S. tuberosa Lour., S. japonica (Bl.) Miq., and S. sessilifolia (Miq.) Miq. have long been used in China and Japan for various medicinal and biological properties. Especially extracts from the fleshy tuberous roots are still used to treat respiratory disorders, including pulmonary tuberculosis and bronchitis, but are also recommended against different insect pests (8, 9). Despite the well-known insect toxicity of crude extracts of some Stemona species, only a few investigations were carried out to determine the causative compounds. Moreover, nearly nothing is known about antifungal properties of Stemona species (10). To contribute to a better understanding of the bioactive capacities of Stemona chemicals, we compare the capacities of different compounds isolated from various species and geographical provenances using several test organisms (5, 6, 7, 11).


Literature

(1) Duyfjes, B. E. E. Stemonaceae. Flora Malesiana ser. I, 1993, 11, 399-409.
(2) Tsi, Z. H. ; Duyfjes, B. E. E. Stemonaceae. In Flora of China Vol. 24; Wu, Z. Y., Raven, P. H. Eds.; Science Press: Beijing, 2000; pp 70-72.
(3) Taguchi, H.; Kanchanapee, P.; Amatayakul, T. The constituents of Clitoria macrophylla Wall. Cat., a Thai medicinal plant. The structure of a new rotenoid, clitoriacetal. Chem. Pharm. Bull. 1977, 25, 1026-1030.
(4) Pilli, R. A.; Ferreira de Oliveira, M. C. Recent Progress in the chemistry of the Stemona alkaloids. Nat. Prod. Rep. 2000, 17, 117-127.
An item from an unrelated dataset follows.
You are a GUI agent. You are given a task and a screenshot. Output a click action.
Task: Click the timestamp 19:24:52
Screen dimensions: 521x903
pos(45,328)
(5) Brem, B., Seger, C., Pacher, T., Hofer, O., Vajrodaya, S., Greger, H. (2002): Feeding deterrence and contact toxicity of Stemona alkaloids - a source of potent natural insecticides. Journal of Agricultural and Food Chemistry 50 (22): 6383-6388.
(6) Kaltenegger, E., Brem, B., Mereiter, K., Kalchhauser, H., Kählig, H., Hofer, O., Vajrodaya, S., Greger, H.. Insecticidal pyrido[1,2-a]azepine alkaloids and related derivatives from Stemona species. Phytochemistry 2003, 63, 803 –816
(7) Pacher, T., Seger, C., Engelmeier, D., Vajrodaya, S., Hofer, O., Greger, H. (2002): Antifungal stilbenoids from Stemona collinsae. Journal of Natural Products 65(6): 820-827.
(8) Terada, M.; Sano, M.; Ishii, A. I.; Kino, H.; Fukushima, S.; Noro, T. Nippon Yakurigku Zasshi 1982, 79, 93-103.
(9) Sakata, K.; Aoki, K.; Chang, C. F.; Sakurai, A.; Mura-koshi, J. Agric. Biol. Chem. 1978, 42, 457-463.
(10) Zhao, W. M.; Qin, G. W.; Ye, Y.; Xu, R. S.; Le, X. F. Phytochemistry 1995, 38, 711-713.
(11) Kostecki, K., Engelmeier, D.,Pacher, T.,Hofer, O., Vajrodaya, S., Greger, H. Dihydrophenanthrenes and other antifungal stilbenoids from Stemona cf.pierrei. Phytochemistry 2004, 65, in press.